As I wrote yesterday, “In the West, consumer prices overall are pushed around by oil. In the East, by food.” In neither case is inflation buoyed by “money printing.” Central banks both West and East are doing things, of course, but none of them amount to increasing the effective supply of money. Failure of inflation, more so economy, the predictable cost.
In yesterday’s article the topic in the East was China. Today, the US CPI confirmed the oily nature of US or European inflation. And in Japan, the Japanese CPI reinforces the role of Eastern food prices.
These had spiked up earlier in 2018 which resulted in simultaneous hardship (even more) for the Japanese people and premature celebrations by Economists who don’t factor household conditions into their models. In the orthodox, central banking world higher inflation is to be welcomed even if only because it (seems to) takes the pressure off.
Bank of Japan Governor Haruhiko Kuroda could hardly contain himself – until food prices decelerated sharply at mid-year. Dreams of hitting the 2% target evaporated as vegetables stopped becoming expensive so quickly.
The second time, accompanying bad weather, even officials were subdued in their reaction. As fast as volatile food prices spike, it all disappeared just as the last one did this time in November.
It left headline inflation, the CPI up just 0.9% year-over-year in November 2018, no closer to the official target despite closing in on ¥600 trillion in BoJ assets.
But the game rolls ever onward anyway. When the BoJ runs out of financial assets to purchase so as to create inert, useless bank reserves perhaps it can start buying up parcels of ocean water or clouds that pass over Japan in the sky. The results will be exactly the same.
If there are detectible rhythms in the Japanese economy they don’t originate in Kuroda’s office conferences. In 2017, there was some general improvement in it, which is why BoJ officials were so quick to crown their perceived success over inflation early on last year.
Like the CPI, however, that economic improvement largely disappeared. This became much clearer as the calendar wore on, explaining also why in the second CPI spike the reaction to it was so much more, dare I write, muted.
We’ve seen these rhythms repeated all over the world; 2017 somewhat better; 2018 back down circling the drain again. In terms of household spending and income, the inflections are the same as they have been globally. Japanese money and the money that drives the margins of the global economy does not originate with the Bank of Japan.
The eurodollar system turned the wrong way in 2018 (starting in 2017) and the consequences are written all over something like Japan Household Spending and Income. In 2017, under Reflation #3, household spending averaged -0.3% as contraction remained under the effects of the prior downturn. In the last six months of that year plus January 2018 (in what more and more appears the final month of that reflation trend), the average was +0.7% which isn’t much but for Japan it seemed huge.

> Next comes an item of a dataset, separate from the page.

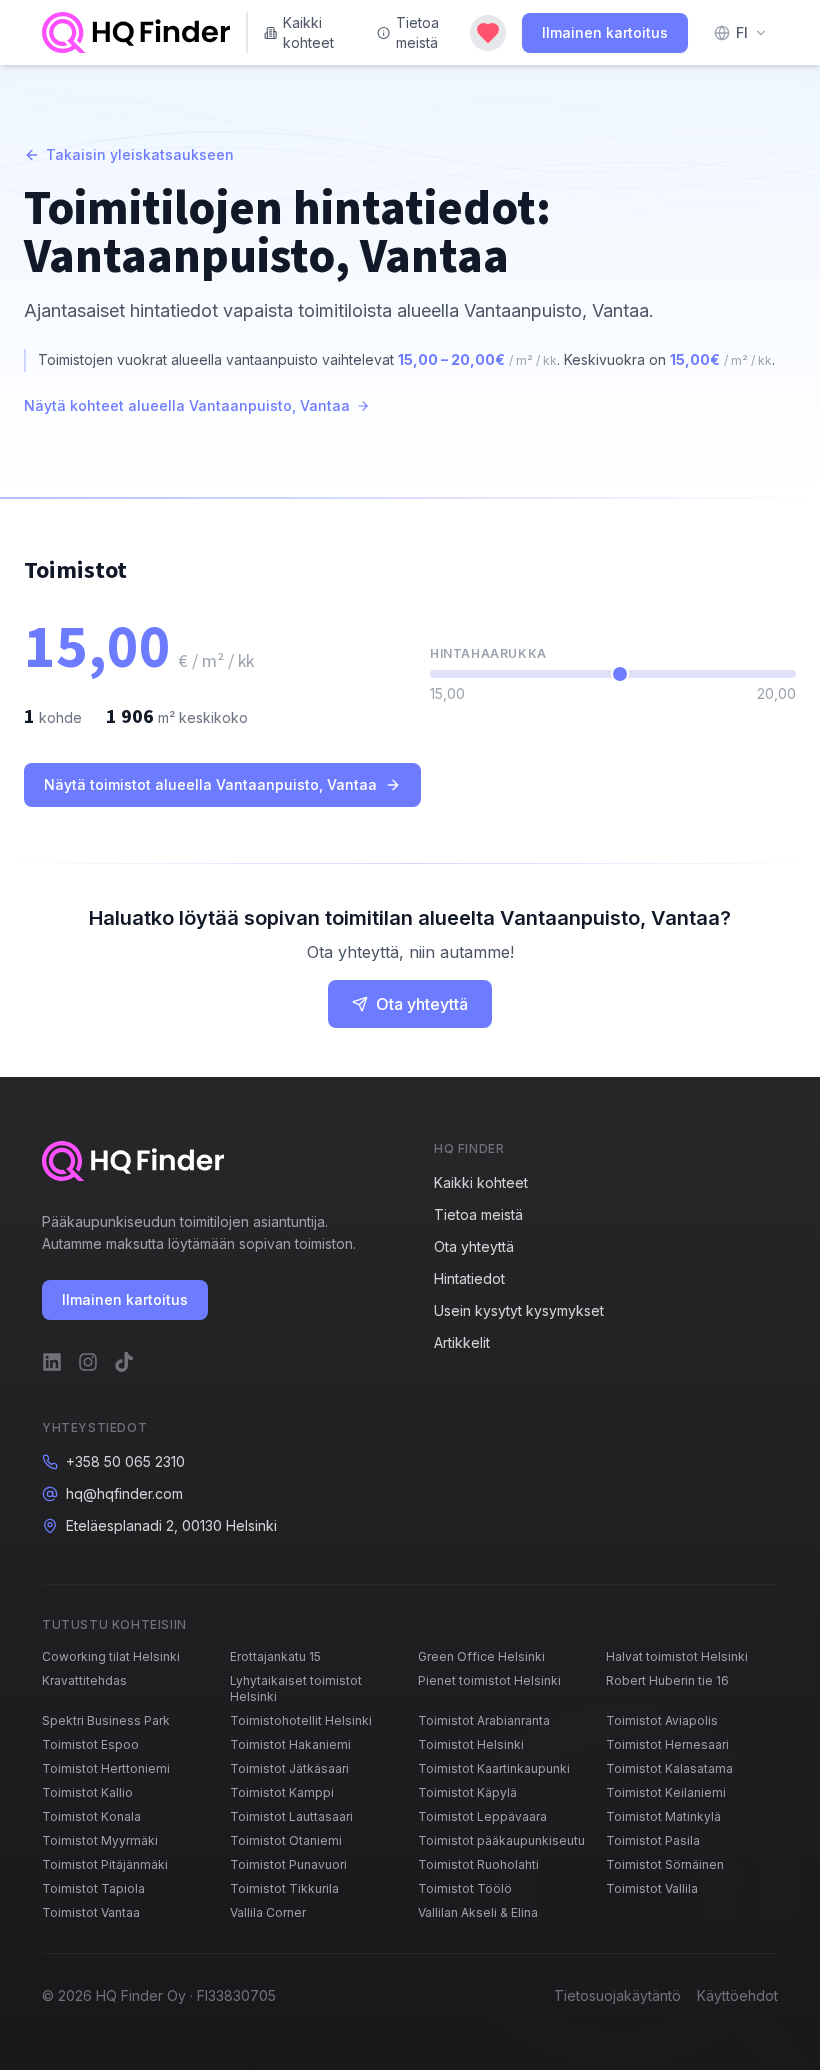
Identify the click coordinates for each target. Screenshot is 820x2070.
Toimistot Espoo (90, 1744)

For all of 2018 through November, -0.5%; with spending contracting in each of the past three months and positive in only two of the past ten. Japan’s economy is right back down to where it wasn’t supposed to return. With GDP negative in two out of 2018’s three quarters, the economic turn isn’t one limited to just beleaguered Japanese households.

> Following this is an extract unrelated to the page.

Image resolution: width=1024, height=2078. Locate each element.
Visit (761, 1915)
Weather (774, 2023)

I can’t decide which one is the worse case; in Japan, at least, the Japanese people don’t seem all that bothered by almost three decades of inept policy. It has led to a sort of political stability only bordering on insanity. It’s as if Japan has put itself into a deep freeze hibernation and they are perfectly willing to be OK with the sleep.
These results being replicated elsewhere have moved the whole world the other way, though. Rather than chilling the globe’s various populations, the lack of growth has heated up serious political and social instability. Brexit, Trump, Bernie, Bolsinaro, AOC, Itexit, Emperor Xi, these had all followed the 2015-16 downturn.
In the one sense that’s good; it could lead to the way out, a wake-up call or opening that maybe somewhere someone finally “gets it” that the economy is broken because central bankers don’t know their jobs (a fact made more obvious by the ridiculous overhyping of 2017). That would be a far more preferable scenario than Japan’s three lost decades. One is more than enough already.
Then again, if history has taught humans anything it is that you can’t control fire. It has a way of breaking free and consuming. In mathematics, chaos theory, it is the unpredictability of complex systems that can be hugely upset by the smallest little nothing (spark) when that system reaches a critical state. That’s the real danger of Euro$ #4 globally, another downturn that unleashes wildly unpredictable backlashes.
Kuroda doesn’t have to worry about that. We might. Japan’s economy gives us insight, short run and long run, into the economic possibilities ahead. Its political situation does not.